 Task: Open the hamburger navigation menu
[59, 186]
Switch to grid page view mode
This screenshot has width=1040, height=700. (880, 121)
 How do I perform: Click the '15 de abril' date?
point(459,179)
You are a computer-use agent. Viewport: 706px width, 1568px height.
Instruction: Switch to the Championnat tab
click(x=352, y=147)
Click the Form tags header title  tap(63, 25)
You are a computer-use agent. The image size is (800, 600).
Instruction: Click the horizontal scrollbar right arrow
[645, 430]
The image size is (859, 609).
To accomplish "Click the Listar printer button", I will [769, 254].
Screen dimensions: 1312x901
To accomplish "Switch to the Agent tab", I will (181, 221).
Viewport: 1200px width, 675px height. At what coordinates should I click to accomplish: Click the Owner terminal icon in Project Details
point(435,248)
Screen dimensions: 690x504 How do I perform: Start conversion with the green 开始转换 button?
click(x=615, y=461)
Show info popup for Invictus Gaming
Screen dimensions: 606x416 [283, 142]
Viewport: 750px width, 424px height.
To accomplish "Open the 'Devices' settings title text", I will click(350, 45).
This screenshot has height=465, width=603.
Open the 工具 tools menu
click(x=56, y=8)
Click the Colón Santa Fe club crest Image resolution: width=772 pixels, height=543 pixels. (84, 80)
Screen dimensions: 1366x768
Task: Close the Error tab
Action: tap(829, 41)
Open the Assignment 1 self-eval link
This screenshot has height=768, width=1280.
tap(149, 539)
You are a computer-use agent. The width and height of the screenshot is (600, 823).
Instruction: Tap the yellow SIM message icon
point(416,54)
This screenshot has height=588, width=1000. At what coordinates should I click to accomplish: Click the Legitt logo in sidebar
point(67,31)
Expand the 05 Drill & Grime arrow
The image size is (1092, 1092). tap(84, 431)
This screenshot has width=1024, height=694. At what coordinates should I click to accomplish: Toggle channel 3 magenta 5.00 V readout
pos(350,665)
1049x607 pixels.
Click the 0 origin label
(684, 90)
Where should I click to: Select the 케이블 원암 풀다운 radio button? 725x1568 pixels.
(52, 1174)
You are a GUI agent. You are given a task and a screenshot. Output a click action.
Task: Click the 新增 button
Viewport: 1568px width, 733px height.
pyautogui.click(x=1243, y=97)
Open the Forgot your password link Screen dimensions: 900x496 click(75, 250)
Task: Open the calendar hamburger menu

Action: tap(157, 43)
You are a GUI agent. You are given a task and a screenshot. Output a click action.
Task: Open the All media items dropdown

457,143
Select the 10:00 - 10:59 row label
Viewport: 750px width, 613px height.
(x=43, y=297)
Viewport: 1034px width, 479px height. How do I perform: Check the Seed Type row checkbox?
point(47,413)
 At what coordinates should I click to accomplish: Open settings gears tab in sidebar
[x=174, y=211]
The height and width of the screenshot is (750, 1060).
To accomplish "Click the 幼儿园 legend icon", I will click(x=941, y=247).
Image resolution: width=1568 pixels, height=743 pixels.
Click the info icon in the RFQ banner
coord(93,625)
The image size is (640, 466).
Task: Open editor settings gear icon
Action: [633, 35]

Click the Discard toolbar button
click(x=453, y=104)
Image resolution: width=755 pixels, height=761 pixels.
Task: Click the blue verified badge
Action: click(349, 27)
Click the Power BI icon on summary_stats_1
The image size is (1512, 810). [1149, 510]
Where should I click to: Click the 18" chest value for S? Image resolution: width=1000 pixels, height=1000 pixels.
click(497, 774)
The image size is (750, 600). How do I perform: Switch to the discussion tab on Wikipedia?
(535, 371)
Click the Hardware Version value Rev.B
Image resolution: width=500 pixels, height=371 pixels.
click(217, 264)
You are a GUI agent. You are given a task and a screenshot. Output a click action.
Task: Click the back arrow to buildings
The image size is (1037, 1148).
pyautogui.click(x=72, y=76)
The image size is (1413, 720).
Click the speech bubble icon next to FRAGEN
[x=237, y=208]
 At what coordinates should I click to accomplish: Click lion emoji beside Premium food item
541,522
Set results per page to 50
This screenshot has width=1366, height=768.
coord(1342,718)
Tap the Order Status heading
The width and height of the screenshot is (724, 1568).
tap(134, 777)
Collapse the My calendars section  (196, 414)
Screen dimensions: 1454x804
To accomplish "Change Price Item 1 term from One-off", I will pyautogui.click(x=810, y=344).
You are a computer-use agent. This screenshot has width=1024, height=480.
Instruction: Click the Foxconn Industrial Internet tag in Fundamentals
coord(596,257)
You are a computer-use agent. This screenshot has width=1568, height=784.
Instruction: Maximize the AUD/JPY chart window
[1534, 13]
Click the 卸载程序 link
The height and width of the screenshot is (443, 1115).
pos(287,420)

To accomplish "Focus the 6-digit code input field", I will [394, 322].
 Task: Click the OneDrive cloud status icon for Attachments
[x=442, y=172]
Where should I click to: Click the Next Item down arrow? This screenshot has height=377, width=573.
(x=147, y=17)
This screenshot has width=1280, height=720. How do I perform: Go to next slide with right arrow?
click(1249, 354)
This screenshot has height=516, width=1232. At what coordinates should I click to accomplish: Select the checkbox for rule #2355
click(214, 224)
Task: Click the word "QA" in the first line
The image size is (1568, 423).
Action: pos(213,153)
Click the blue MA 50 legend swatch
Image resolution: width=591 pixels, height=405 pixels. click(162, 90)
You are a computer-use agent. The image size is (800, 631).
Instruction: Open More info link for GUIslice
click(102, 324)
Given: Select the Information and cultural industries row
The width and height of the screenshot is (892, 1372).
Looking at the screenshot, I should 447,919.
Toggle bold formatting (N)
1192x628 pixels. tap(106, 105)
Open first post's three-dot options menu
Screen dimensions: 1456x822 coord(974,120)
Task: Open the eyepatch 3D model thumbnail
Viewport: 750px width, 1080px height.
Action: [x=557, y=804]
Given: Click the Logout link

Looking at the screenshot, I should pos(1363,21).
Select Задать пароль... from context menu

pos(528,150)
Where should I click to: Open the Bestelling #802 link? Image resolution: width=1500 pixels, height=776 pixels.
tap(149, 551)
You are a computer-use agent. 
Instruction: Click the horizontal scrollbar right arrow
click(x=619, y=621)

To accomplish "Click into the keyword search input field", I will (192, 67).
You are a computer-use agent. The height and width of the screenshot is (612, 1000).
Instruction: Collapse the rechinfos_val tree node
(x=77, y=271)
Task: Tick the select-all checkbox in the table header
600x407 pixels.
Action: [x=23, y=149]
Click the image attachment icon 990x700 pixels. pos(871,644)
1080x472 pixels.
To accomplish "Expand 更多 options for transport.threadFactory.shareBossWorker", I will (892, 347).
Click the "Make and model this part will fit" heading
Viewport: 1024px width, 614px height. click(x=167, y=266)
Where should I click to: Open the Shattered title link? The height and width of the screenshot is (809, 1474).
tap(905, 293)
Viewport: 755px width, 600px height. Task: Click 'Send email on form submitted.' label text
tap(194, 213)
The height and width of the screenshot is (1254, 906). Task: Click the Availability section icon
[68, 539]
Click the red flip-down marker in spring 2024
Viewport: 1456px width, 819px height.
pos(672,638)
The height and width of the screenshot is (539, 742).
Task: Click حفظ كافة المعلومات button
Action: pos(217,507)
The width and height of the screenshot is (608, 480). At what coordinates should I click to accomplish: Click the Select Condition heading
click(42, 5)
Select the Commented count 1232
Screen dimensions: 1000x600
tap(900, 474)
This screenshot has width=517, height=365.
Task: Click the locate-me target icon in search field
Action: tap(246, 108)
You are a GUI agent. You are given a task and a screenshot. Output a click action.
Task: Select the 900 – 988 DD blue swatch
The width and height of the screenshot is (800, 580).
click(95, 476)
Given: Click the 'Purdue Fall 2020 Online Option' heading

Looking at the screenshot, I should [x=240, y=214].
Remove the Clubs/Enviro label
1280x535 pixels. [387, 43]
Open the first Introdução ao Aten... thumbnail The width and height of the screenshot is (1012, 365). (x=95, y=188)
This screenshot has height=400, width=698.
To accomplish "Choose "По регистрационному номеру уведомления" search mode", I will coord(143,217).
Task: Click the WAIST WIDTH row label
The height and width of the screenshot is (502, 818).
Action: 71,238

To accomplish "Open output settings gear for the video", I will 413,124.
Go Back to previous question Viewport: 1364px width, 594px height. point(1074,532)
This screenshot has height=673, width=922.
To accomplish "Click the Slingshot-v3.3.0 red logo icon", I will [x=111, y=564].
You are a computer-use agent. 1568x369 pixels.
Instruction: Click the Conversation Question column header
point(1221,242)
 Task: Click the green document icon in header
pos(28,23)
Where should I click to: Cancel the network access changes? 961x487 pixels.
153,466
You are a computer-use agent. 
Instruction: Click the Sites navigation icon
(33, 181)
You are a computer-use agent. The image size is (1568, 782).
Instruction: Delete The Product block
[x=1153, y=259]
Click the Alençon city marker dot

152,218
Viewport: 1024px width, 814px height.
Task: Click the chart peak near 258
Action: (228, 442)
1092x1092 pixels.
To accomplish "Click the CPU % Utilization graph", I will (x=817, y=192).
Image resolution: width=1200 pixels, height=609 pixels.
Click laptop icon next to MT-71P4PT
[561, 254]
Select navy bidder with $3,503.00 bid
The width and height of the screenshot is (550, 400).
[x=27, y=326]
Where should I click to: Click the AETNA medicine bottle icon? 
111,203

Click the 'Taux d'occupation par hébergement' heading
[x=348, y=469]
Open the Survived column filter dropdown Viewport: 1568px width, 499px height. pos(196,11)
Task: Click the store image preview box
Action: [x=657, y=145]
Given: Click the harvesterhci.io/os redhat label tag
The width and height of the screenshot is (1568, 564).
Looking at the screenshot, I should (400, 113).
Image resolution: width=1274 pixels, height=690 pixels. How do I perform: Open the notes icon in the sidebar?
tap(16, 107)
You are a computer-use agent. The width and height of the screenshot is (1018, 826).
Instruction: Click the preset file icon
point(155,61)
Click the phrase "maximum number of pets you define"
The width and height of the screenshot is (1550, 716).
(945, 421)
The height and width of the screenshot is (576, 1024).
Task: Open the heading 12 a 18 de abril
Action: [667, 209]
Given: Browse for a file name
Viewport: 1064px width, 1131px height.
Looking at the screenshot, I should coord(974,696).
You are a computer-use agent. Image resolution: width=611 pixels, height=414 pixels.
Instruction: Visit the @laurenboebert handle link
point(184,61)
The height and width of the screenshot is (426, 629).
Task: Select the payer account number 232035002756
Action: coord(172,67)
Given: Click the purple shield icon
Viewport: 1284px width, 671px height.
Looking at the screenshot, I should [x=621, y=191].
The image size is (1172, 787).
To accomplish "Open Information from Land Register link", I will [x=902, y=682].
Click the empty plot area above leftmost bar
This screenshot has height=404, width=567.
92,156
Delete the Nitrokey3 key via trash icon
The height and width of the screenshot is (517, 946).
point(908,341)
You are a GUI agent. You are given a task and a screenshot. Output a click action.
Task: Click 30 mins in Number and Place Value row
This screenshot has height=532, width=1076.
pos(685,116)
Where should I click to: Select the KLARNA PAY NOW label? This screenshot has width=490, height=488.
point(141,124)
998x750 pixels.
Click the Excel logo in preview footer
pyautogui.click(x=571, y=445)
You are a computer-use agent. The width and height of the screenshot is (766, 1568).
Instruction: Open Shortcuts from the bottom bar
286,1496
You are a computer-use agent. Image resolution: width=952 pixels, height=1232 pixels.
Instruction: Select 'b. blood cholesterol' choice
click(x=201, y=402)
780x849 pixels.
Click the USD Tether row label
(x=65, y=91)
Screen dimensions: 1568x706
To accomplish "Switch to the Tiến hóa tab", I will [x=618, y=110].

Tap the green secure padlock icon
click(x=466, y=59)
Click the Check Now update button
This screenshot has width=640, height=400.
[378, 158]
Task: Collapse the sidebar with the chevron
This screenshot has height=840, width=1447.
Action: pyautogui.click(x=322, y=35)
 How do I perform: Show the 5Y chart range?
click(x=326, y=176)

....

_What is being asked_
Examine the records and pull out every line where the string "thumbnail" occurs.

_Answer for this exercise_
Task: Open the eyepatch 3D model thumbnail
Open the first Introdução ao Aten... thumbnail The width and height of the screenshot is (1012, 365). (x=95, y=188)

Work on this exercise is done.